The elevator control stop setup is shown in DWG 30 and the limits are 30 up / down.



Plumbed from the brakes to the master cylinders. Now need the elbows to go on the low pressure side.

Now to figger out how to bleed the system.

Prop / Spinner

Got the prop and spinner mounted this week end quite a fiddly time consuming job. Lots of cut and try.

A big cheerio to Mick Muller over in Sheparton and Jodie for helping me out with this prop. Drinks on me guys !!

Invincible Airscrews Pty. Ltd.,
(David Green & Ken Adams)
See note P.O.Box 62,
Mortdale, N.S.W. 2223,
Tel/Fax : +61 2 9153 0764
Fax or mail communications are preferred

Lycoming O - 320
DRG NO 30 - D - 68
D   5.75' P 5.75'
NO I A 8343
NOV 1998

The spinner is a sod to paint as it seems to perfect shape and size for sags and runs. Best to lay it on it's side and do it in a couple of stages.

Canopy REDUX

Since I busted my canopy.

I got  Todd's Canopies to build me a new canopy which set me back $360 USD. It looks great !! I asked him to build it a little taller so as I had a bit of head room. The old one I was hitting my head when sitting tall.

Todd Silver is a delightful bloke to deal with. Very enthusiastic and helpful.

The next challenge will be determining how much of the old canopy frame will be usable and how to fair off the rear end.
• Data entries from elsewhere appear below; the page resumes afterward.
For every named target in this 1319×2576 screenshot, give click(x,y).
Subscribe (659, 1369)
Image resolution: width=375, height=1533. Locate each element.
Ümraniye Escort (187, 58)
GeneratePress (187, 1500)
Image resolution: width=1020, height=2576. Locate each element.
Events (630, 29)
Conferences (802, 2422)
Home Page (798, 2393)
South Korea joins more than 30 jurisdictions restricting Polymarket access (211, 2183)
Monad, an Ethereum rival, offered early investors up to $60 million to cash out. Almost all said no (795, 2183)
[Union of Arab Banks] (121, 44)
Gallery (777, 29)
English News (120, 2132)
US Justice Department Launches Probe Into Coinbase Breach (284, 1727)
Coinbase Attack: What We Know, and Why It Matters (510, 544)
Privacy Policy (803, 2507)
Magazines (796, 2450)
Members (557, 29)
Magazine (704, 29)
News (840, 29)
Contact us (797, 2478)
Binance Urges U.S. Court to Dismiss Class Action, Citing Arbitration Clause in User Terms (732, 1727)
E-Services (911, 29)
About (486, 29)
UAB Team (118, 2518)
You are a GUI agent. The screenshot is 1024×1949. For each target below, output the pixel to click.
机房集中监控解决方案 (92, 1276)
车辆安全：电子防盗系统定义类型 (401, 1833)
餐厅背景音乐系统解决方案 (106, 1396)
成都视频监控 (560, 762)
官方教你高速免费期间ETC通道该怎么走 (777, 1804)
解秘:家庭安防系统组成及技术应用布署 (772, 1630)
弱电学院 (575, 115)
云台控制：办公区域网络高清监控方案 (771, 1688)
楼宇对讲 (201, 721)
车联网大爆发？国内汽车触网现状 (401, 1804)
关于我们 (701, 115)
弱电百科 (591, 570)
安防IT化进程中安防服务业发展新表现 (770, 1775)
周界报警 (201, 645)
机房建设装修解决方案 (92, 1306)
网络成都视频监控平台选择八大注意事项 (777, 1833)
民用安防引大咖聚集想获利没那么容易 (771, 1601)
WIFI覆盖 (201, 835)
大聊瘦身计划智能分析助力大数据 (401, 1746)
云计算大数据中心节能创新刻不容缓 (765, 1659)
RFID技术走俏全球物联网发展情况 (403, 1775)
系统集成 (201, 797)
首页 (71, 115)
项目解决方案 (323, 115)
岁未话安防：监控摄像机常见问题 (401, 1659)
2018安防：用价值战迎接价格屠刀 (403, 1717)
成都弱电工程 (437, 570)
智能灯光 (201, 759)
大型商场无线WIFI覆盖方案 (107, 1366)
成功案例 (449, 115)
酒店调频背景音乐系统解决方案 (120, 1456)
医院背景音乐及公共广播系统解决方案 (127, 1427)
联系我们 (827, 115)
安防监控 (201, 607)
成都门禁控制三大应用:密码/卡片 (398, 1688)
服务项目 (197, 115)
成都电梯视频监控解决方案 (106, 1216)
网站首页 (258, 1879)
I have seen them done by squaring off the skin rear of the canopy from bow leaving an inch or so of overlap and simply weather sealing a aluminum strip over the perspex to the aft of that to the top of the fuselage. Much as guy do with the wing root fairing

Sika 295 UV.

Leaking Fuel Tank

I filled up the fuel tanks with water to leak test them. One of them leaked through the back of the fuel quantity sender. No problem I will replace them both - they have been lying around a while. The other leaked out of the outboard rear baffle seal with the rib. Nasty.

There is a thread on Van's Airforce - dealing with prophylaxis - rather fiddly and more likely to cause problems IMHO.

However it does have some input from pros and alludes to industry practice. There are products that do this task and apparently an A and  B class sealant. B is a top coat apparently. The Tech specs are here and time to do some research I guess.